J’ai surtout des sources de non-inspiration! Comme je ne voulais pas tomber dans la comédie romantique cul-cul avec Jour J, j’ai regardé ce qu’il ne fallait pas faire, à l’instar d’Un Mariage trop parfait avec Jennifer Lopez que je trouve hyper fleur bleue. En revanche, j’ai beaucoup aimé Mes Meilleures amies, et l’auteure et actrice Kristen Wiig fait partie des nanas que je respecte énormément, comme Marina Foïs ou Karin Viard. Quand j’ai écrit le scénario de Jour J, je me suis dit que j’allais faire baiser les héros dès les premières minutes du film alors que, souvent, il faut attendre trois quarts d’heure pour qu’ils se fassent un bisou!

Pourquoi la majorité des comédies françaises sont-elles réalisées par des hommes? 

© Gianni Giardinelli / Mandarin Production

Te considères-tu comme féministe?

Non, je ne me définis pas par mon sexe,  je me considère comme un humain et comme un animal. Point. Avec mon instinct, mes peurs, mes moyens de défense. Le sexe n’a aucune intervention dans ma vie.

Et quand tu entends que les femmes sont moins payées que les hommes, qu’elles sont confrontées au harcèlement de rue…

Ça me révolte! Quand j’ai commencé le cinéma, on m’a rapidement mise dans la case de la bimbo qui n’avait pas de cerveau mais je dirais que ça m’a permis de me révolter, de créer davantage et de prouver que j’étais capable. Je sais qu’on n’a pas toutes l’opportunité dans nos métiers de faire ça, de pouvoir gravir des échelons si vite, mais je ne suis pas féministe, je suis pour la femme qui prend la parole, pour la femme qui ne se laisse pas marcher dessus, pour la femme qui emmerde les connards.

C’est quoi le féminisme pour toi, alors? 

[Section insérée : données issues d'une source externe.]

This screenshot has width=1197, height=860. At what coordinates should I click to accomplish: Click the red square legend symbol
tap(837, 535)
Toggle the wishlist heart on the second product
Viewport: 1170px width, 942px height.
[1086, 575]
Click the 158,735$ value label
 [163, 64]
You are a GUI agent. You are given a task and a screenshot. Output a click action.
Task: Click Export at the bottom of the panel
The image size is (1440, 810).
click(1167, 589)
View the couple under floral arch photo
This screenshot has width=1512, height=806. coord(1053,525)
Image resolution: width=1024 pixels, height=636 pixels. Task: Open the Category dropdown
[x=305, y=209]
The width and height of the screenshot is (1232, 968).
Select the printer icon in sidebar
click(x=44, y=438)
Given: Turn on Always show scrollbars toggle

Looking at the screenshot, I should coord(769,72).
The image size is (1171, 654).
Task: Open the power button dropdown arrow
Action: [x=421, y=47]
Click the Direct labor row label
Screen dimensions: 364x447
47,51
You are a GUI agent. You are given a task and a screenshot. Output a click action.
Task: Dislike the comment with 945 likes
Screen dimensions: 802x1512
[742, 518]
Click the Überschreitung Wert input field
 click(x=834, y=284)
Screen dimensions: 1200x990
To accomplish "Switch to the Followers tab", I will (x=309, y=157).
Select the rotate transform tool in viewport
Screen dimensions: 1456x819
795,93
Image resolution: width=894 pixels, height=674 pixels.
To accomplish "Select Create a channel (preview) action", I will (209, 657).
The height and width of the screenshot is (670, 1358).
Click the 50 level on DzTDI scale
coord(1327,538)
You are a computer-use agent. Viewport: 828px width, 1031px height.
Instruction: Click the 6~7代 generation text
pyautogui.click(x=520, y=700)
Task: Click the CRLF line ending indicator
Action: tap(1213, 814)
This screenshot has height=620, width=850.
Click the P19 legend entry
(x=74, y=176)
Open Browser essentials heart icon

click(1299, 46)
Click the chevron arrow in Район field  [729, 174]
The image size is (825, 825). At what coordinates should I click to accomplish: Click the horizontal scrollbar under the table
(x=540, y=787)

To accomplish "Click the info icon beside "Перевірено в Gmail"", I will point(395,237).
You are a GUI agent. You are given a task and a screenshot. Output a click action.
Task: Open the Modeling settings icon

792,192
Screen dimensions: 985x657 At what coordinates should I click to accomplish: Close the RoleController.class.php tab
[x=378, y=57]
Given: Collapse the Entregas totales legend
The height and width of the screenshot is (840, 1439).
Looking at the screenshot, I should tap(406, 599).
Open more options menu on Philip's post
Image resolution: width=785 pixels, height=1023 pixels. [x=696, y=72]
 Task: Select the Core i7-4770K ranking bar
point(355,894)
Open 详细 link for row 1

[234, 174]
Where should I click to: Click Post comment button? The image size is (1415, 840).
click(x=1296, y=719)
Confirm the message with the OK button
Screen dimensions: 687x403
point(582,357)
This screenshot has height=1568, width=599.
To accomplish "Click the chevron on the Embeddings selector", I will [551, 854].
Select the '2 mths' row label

C’est revendiquer les droits des femmes. Mais je n’aime pas ce mot, c’est trop réducteur. 

“Il ne faut pas avoir peur de l’échec.”

Que dirais-tu aux femmes qui veulent se lancer dans la comédie?

Tant qu’elles n’ont pas tenté, elles ne peuvent pas savoir si elles sont bonnes ou pas. Et qu’avant d’y arriver, on se prend quand même des casseroles. Il ne faut pas avoir peur de l’échec. Moi, j’ai mis dix ans à y arriver. J’ai commencé à 22 ans, il fallait que je gagne des sous, j’ai fait animatrice sur Fun TV, puis je me suis retrouvée à faire des sketches sur Canal +, et après je me suis dit que ce serait bien que je sois actrice. Quand j’ai poussé les portes du casting d’OSS 117: Rio ne répond plus, je n’avais jamais pris de cours de théâtre, je ne suis pas la meilleure actrice du monde, ni la meilleure réalisatrice, mais j’ai la meilleure conviction.